Мария не смутилась, и её взгляде можно было считать определённым вызовом.
– Мария Ивановна, скажите, а вы не задумывались о том, что в ту минуту кому—то была выгодна, – штабс—капитан запнулся, – смерть Дорофея Дормидонтыча?
– Нет.
– А все—таки?
– Дорофей не имеет родственником и поэтому нажитое им и трактир отошёл бы в казну. Я не вижу от этого выгоды кому—то?
– Простите за вмешательство в вашу жизнь, но тогда никто не претендовал на ваше сердце?
Мария покраснела, но не отвела в сторону взгляд, невзирая на пристальный взор Орлова.
– Не смейте больше так говорить, – женщина выдавила из себя со злостью, – это у вас в городе… – она запнулась, – не смейте.
– Хорошо,
– Никогда, – на глазах Марии появились слезы, – когда он хотел что—либо скрыть, то легко мог это делать.
– Не знаю, – покачала головой Мария и ещё раз сказала, – не знаю.
– Хорошо, хотя и прошло три года. Но вы помните обстоятельства своего отравления?
– Мне захотелось воды, а на столе стоял графин и налитый стакан, вот я из него и выпила.
– Стакан? И вас не беспокоило все годы?
– Дорофей сказал, что он налил воды и бросил в него лекарство, которое не успел выпить, его отвлекли по делам. Вот и получилось так?
– Дорофей Дормидонтыч, как вы сказали, больше не упоминал о прискорбном событии?
– Ни разу.
– Мария Ивановна, скажите, кто из нынешних работников остались в трактире со дня того случая.
– Пожалуй, Степан, – первым назвала хозяйка трактира Иволгина, – его вы знаете, Мишка, сейчас ему пятнадцать, а тогда вообще он был мал, пожалуй, и все.
– Благодарю.
– Я хотела бы помочь вам в поимке убийцы, но, великому прискорбию, не знаю чем.
– Пожалуй, достаточно и того, что вы вспомнили.
– Я рада, что могу, хотя бы чем—то вам помочь.
– Благодарю, что вы пояснили некоторые неясности, ведь следствие иногда нуждается даже в самых мелких, казалось бы, несущественных, деталях, но они порой преподносят такие неожиданные повороты, что преступник не может уйти от наказания.
– Я рада, что мои воспоминания, вам хотя бы чуть—чуть помогли.
– Помогли, – Василий Михайлович поднялся с кресла, – разрешите откланяться.
– Да, – тихо произнесла Мария и вновь покраснела. Ей нравился штабс—капитан напористостью и уверенностью, которые, буквально, на её взгляд, проскальзывали в каждом движении.
– Если что—либо вспомните, то, надеюсь, узнать первым, ибо повторюсь, но самое несущественное, может повлиять на дальнейший розыск.
Через три четверти часа штабс—капитан сидел перед Иваном Дмитриевичем и докладывал о двух состоявшихся разговорах – с доктором Мазуркевичем и хозяйкой трактира Марией Ильешовой.
– Вы считаете, что и тот, и другая рассказали истинную правду? – В голосе Путилина слышались какие—то недоверчивые нотки.

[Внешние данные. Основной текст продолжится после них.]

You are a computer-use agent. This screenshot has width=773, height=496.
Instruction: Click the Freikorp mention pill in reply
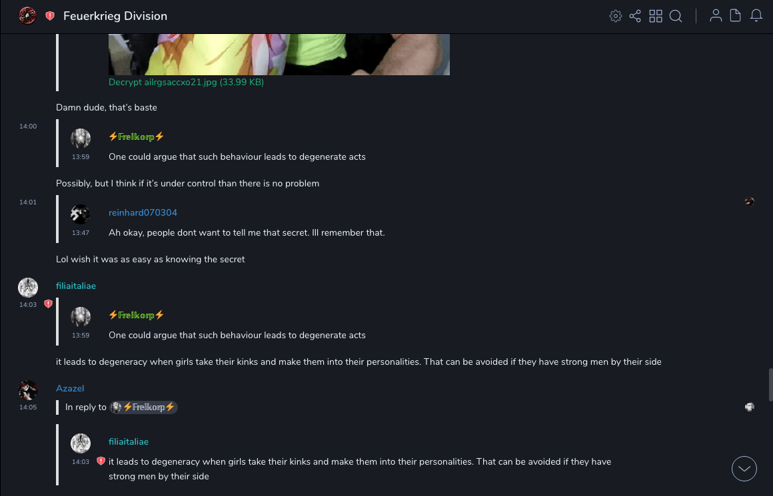tap(144, 407)
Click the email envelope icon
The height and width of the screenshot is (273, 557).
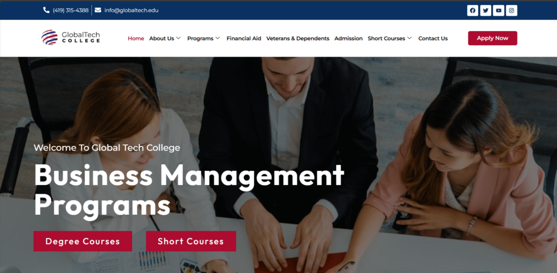tap(98, 10)
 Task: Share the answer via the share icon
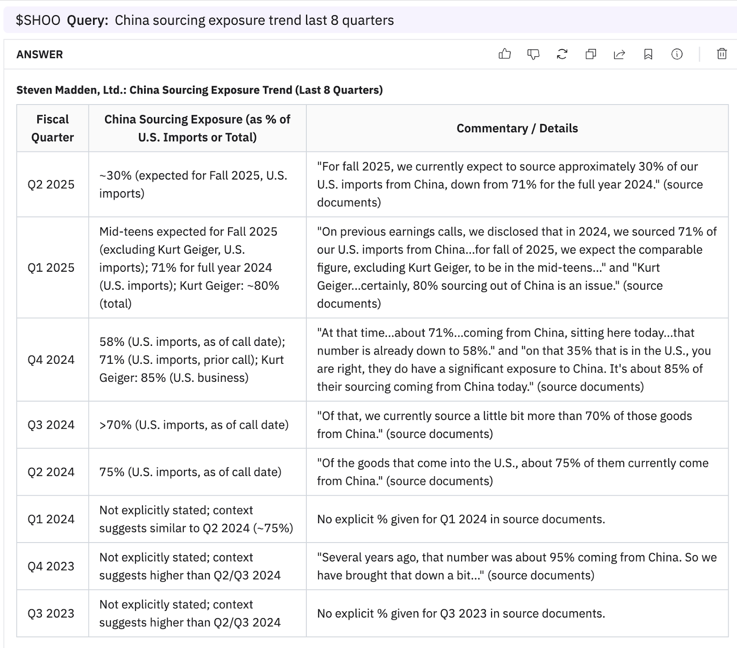point(620,54)
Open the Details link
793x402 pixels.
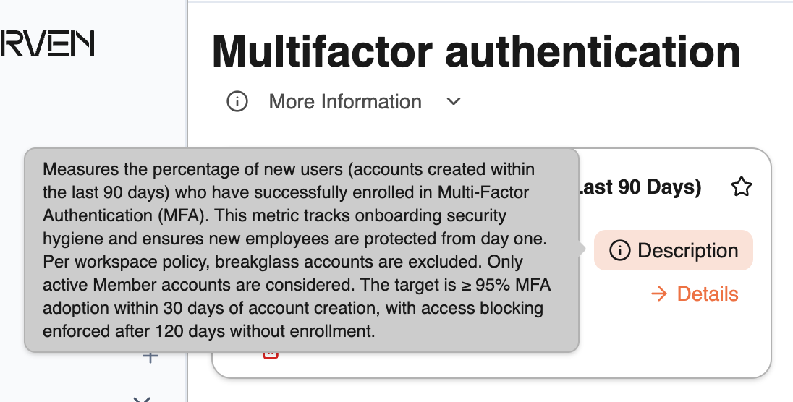coord(695,294)
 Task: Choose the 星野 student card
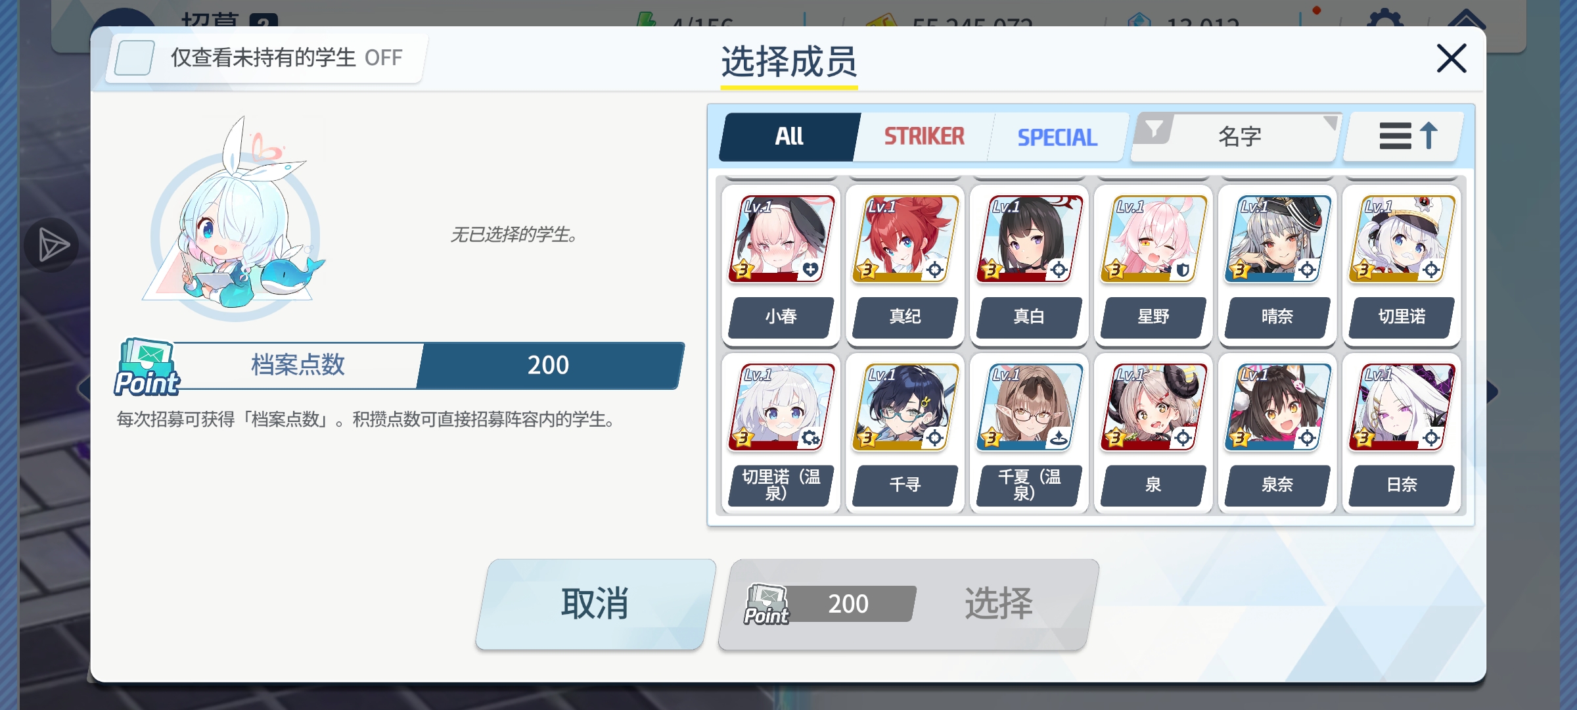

– Иван Дмитриевич, – Василий Михайлович уверенно смотрел в глаза начальнику сыскной полиции. – Я – не наивный юноша, но, поверьте, чтобы сыграть роли надо быть гениальными актёром и актрисой. И вы же сами говорили, что надо доверять своим чувствам. Вот поэтому я и могу сказать, что опрашиваемые сказали правду. Может быть. Ведь столько времени прошло, что—то позабылось. Но я верю в показания обоих.